Training Part 2: Children

A few days ago I talked about my training as a runner and how it opened up to me a new meaning of the words “to train”.  In light of this I wanted to look up the verses that I knew had these words in it.

The first one that came to mind was Proverbs 22:6, “Train up a child in the way he should go, Even when he is old he will not depart from it.”

I know in our family we often go through seasons of training.  We’ll be very intent and diligent on training our kids in many things from table manners to talking to grown-ups to what we do with a kleenex after we blow our nose.  (Seriously!!)  And then without even noticing it we stop.  Life just continues along and suddenly we notice ourselves getting more and more frustrated with our children.  We expect certain things of them and they just aren’t complying.

It’s only then that we realize that our training has ceased.  We may have told them a hundred and seven times that we stay seated when we’re eating dinner and that while spontaneous skits or dances are fun – it’s just not an appropriate time.  But they forget.  And so we remind.  

This opens the verse in Proverbs up in a whole new light for me.  That we need to train our children in the way they should go – that is, God’s way.  And as I found with my running that doesn’t mean that we can teach them one day and then not again for a week and expect that they are in training.  That’s sporadic teaching and not training at all.

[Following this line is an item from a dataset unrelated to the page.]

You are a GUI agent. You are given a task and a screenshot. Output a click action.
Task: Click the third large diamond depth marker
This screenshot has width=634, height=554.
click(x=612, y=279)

By definition train means to to develop or form  habits, thoughts, and behavior  by discipline and instruction.  It is to make proficient through practice.  So when the bible speaks of training a child it is talking about every day, every hour, every minute, being in a state of training.  Because even when I’m not running I’m still in training and that affects the foods that I eat, the amount of sleep that I get and the way I plan my week.

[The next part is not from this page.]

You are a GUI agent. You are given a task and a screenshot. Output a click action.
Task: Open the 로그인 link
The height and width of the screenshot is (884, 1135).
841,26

So it should be with our children and training them in godliness.  (we can’t take for granted that the bible uses the word train and not teach!)This sort of training doesn’t just occur as we’re reading them a bible story or praying with them.  It involves the choices we make every day, the words we speak, our actions and attitudes to them as well as the ones we display to others.  It’s a constant training for a purpose.  That being that when they are old they will not depart from it.

I think as it was with my running we can’t expect to train our children for just a little while and then pick up where we left off at a later time.  Without diligence, practice, instruction and discipline they will be set back.  

No pause button in training, remember?!

My eldest trainee and his everlasting jawbreaker.
My eldest trainee and his everlasting jawbreaker.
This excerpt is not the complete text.